FIRENZE (Toscana Notizie) – Il Consiglio regionale ha approvato ieri notte all’unanimità una proposta di legge che contiene “misure urgenti a sostegno delle comunità e dei territori della Regione Toscana colpiti dai recenti eventi emergenziali” e prevede uno stanziamento di 27 milioni di euro.

“Vogliamo esprimere soddisfazione – commentano i consiglieri Pd Federica Fratoni e Marco Niccolai – per la votazione all’unanimità su questo provvedimento normativo, sicuramente atteso da tante famiglie ed operatori economici della nostra regione. Una legge che, grazie a un emendamento votato ieri in aula, ha messo anche 10 milioni in più rispetto alla prima versione passata in commissione. Avevamo detto che la Toscana avrebbe fatto la sua parte per sostenere chi ha subito danni con dall’alluvione, come ha fatto fino ad ora stando sul campo, vicina ai cittadini e alle aziende, e lo abbiamo fatto approvando una proposta di legge. Ora attendiamo i fatti dal Governo”.
“Questa proposta – spiegano Niccolai e Fratoni – interviene finanziariamente sia per sostenere i cittadini colpiti dall’alluvione che le aziende, per uno stanziamento complessivo fino a 37 milioni. Di questi, 25 milioni saranno sotto forma di contributo finanziario straordinario in favore dei nuclei familiari finalizzato al ripristino ovvero al riacquisto dei beni mobili, anche registrati, danneggiati dagli eventi del 2 novembre, non compresi in analoghi provvedimenti nazionali, fino ad un massimo di 3mila euro per nucleo familiare.
Altri 12 milioni andranno in favore delle attività economiche produttive extra-agricole mediante la costituzione presso Sviluppo Toscana S.p. A. di un apposito fondo straordinario, sia sotto forma di contributo a fondo perduto per abbattimento interessi su finanziamenti ricevuti che per ristori per i danni subiti dalle imprese.
La legge, inoltre, interviene sulle situazioni di particolare criticità che hanno riguardato, in particolare, gli operatori commerciali su aree pubbliche aventi la sede della propria impresa o titolari di posteggi nel territorio di uno dei Comuni interessati dagli eventi alluvionali del 2 novembre scorso. Eventi che hanno determinato l’impossibilità di raggiungere mercati e fiere oppure l’impossibilità di parteciparvi a causa della perdita delle merci, degli automezzi e, molte volte di entrambi.

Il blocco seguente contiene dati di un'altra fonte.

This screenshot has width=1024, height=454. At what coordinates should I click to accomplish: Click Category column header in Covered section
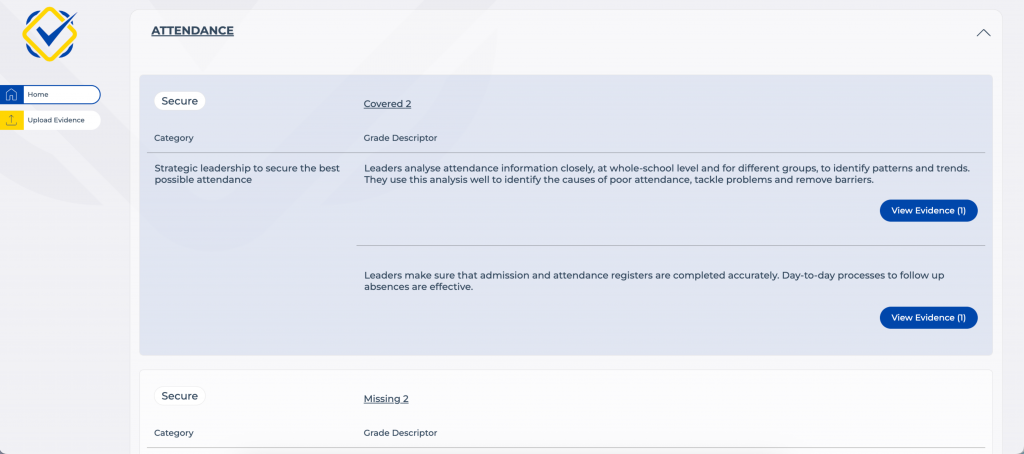click(x=174, y=138)
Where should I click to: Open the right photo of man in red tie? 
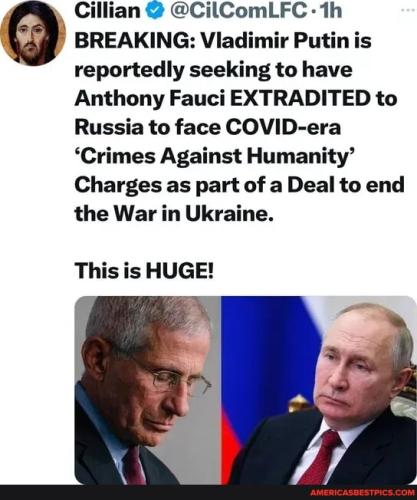tap(319, 390)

Si stabilisce quindi che per questi operatori i Comuni non devono conteggiare le assenze effettuate nel periodo compreso tra il 2 novembre e il 31 dicembre 2023 e che pertanto tali assenze non concorrono a determinare la decadenza del titolo abilitativo”.
Accolte le richieste di ANVA Confesercenti Toscana
All’interno di questa legge vi è un articolo che riguarda gli ambulanti: infatti all’art.6 è previsto che per gli operatori del commercio su area pubblica, colpiti dall’alluvione del 2 e 3 novembre scorsi, non siano conteggiate le assenze effettuate nel periodo compreso tra il 2 novembre e il 31 dicembre 2023 ai fini della decadenza dei titoli autorizzativi.
Questa era una specifica richiesta fatta da ANVA Confesercenti Toscana al presidente Giani all’indomani degli eventi alluvionali che hanno colpito alcuni comuni delle province di Firenze, Prato e Pistoia.
Questo è solo uno dei provvedimenti urgenti specifici per le imprese del commercio su area pubblica necessari per poter ripartire dopo questo periodo emergenziale.
“Questo importante provvedimento va incontro alle esigenze degli ambulanti colpiti dall’alluvione il 2 novembre scorso – afferma Maurizio Innocenti presidente ANVA Confesercenti Toscana -. Adesso il nostro obiettivo è quello di sostenere economicamente queste imprese per permettere loro di vedere una luce in fondo a questo tunnel in cui sono entrate e poter pensare al futuro del loro lavoro”.